▶ **Source extract**
--- --- ---
Campy Ultra-Torque. Nice cranks. Are those Centaur? I'd start saving for a replacement set as its just a matter of time before they break...

I've broken aluminum cranks before when I was a feathery 120 lbs. Then again, that was when I was a lot younger and on BMX bikes. On a road bike the place to save weight is on the rotating mass, especially on the wheels. The bike will be more lively, will accelerate snappier. The question you have to ask yourself is: at what point will I have gone too far? Load bearing components (cranks, pedals, frame, rims, spokes) need to be strong enough to stay intact so that you can make it safely home, but, you also want them to be light weight so you do less work propelling yourself and the bike down the road. The factory teams who were running Campy Record would usually run Chorus cranks because the Record cranks are hollow CF while the Chorus cranks are solid CF because the hollow CF cranks have a higher incidence of breakage.
--- --- ---
▶ **The records**
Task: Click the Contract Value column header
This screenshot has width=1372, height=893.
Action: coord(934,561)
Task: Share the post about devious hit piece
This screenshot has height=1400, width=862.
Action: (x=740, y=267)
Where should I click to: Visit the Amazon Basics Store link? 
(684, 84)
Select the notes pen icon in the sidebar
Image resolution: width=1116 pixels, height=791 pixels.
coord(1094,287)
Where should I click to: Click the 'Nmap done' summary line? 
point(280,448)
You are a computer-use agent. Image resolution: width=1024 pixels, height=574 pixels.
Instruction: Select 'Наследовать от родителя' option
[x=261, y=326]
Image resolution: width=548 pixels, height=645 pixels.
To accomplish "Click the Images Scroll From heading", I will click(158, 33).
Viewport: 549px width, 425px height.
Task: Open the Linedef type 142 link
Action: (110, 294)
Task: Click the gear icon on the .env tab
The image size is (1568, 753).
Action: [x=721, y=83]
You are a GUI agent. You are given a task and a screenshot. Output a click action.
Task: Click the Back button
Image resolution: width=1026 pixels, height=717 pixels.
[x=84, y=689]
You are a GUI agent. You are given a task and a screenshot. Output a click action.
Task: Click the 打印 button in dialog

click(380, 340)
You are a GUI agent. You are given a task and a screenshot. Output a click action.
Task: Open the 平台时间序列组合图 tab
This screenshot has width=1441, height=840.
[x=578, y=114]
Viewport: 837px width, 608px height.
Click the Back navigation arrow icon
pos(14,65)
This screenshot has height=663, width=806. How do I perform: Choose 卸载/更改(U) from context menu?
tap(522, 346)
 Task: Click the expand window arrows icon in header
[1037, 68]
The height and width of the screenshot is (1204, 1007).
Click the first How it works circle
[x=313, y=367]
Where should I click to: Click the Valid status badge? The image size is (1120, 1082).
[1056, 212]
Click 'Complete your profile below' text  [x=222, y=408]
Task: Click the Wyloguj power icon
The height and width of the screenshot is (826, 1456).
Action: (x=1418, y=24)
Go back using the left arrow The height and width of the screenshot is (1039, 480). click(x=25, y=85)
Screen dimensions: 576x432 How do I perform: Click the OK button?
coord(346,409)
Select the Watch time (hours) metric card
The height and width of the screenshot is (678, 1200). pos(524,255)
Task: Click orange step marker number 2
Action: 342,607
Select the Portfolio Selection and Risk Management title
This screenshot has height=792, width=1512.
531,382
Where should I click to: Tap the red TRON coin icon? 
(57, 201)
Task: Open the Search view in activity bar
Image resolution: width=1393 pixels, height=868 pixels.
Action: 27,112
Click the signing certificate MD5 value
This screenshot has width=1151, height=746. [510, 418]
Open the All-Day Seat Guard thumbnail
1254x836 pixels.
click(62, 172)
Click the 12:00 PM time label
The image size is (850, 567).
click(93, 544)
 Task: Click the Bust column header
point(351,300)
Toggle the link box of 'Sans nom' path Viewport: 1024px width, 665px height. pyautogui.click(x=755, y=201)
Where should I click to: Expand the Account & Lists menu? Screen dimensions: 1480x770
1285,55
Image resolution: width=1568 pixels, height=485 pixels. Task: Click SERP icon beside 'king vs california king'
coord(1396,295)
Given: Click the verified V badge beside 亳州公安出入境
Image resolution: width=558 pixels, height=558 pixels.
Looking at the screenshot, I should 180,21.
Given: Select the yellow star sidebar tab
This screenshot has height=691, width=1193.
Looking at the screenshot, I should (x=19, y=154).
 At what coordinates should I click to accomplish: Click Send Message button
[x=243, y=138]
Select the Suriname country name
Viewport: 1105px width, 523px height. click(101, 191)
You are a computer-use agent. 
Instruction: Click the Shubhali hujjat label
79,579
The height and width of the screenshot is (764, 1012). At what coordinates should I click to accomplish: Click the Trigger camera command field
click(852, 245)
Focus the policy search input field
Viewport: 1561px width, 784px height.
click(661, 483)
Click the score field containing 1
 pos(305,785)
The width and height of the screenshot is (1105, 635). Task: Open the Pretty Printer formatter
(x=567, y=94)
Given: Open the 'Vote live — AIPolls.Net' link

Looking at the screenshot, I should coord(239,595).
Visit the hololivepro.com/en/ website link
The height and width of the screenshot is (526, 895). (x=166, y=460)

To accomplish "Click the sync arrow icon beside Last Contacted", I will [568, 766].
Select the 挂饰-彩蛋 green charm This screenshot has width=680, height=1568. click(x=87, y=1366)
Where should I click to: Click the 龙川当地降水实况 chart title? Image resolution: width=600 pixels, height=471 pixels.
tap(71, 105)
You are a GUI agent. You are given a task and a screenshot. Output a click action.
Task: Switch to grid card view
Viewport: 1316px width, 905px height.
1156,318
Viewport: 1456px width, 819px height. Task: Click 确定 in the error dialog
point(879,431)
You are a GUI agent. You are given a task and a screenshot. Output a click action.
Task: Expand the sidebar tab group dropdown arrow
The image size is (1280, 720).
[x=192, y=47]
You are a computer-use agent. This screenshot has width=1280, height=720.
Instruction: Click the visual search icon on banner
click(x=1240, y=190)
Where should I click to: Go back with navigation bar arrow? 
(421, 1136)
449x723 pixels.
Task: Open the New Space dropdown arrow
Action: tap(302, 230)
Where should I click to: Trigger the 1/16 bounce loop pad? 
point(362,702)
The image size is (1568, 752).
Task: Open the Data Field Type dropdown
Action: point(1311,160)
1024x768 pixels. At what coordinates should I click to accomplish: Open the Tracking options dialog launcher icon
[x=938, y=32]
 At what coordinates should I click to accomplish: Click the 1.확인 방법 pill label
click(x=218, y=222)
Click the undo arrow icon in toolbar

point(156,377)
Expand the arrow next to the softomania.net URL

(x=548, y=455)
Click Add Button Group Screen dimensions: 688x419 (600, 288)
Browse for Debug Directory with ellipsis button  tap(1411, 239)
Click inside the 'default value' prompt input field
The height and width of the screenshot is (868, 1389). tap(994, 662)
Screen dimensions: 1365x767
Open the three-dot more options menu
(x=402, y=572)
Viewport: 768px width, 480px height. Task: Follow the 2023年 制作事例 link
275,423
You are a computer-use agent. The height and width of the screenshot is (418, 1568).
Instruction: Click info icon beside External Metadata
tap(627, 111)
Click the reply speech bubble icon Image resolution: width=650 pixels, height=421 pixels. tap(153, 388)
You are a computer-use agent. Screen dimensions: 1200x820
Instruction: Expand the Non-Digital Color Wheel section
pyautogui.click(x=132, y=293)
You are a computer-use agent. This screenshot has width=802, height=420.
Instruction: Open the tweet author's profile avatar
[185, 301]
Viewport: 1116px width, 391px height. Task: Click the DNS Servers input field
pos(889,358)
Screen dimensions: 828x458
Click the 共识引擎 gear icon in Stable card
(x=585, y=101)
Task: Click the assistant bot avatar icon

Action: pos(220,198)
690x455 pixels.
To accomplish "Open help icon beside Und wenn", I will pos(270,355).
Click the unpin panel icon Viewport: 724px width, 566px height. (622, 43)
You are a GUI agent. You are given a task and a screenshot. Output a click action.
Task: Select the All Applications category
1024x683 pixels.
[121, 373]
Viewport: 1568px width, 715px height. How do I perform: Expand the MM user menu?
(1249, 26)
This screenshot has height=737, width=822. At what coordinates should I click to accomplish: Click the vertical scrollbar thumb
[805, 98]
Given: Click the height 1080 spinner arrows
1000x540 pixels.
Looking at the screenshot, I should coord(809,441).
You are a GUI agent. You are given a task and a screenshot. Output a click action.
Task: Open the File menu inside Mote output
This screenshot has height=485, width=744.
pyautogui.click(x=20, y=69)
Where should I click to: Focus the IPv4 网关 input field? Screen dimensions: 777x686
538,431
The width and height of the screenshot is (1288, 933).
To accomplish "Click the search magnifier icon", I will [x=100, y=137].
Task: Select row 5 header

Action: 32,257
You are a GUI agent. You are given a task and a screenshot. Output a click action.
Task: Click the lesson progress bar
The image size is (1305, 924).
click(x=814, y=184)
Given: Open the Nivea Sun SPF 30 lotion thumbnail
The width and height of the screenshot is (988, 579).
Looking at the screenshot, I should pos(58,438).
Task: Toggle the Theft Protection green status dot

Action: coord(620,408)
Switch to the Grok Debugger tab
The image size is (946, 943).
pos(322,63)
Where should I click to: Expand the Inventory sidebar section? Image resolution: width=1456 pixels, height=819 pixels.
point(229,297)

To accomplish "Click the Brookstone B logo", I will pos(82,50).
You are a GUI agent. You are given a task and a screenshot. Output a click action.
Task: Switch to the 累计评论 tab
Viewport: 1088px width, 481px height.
--- --- ---
▶ **Required work**
a. Answer these questions using the crank discussion:
(i) What brand and model of cranks is named in the opening line?
(ii) What was the writer's weight when breaking aluminum cranks?
(iii) Which cranks did factory teams running Campy Record usually run?
b. Rewrite the stretch of the listing from its start through the line that contains "point(280,448)", replacing "screenshot" with "image" and leaving everything else unchanged.

▶ **Answers by task**
a.
(i) Campy Ultra-Torque.
(ii) 120 lbs.
(iii) Chorus cranks.

b.
Task: Click the Contract Value column header
This image has width=1372, height=893.
Action: coord(934,561)
Task: Share the post about devious hit piece
This image has height=1400, width=862.
Action: (x=740, y=267)
Where should I click to: Visit the Amazon Basics Store link? 
(684, 84)
Select the notes pen icon in the sidebar
Image resolution: width=1116 pixels, height=791 pixels.
coord(1094,287)
Where should I click to: Click the 'Nmap done' summary line? 
point(280,448)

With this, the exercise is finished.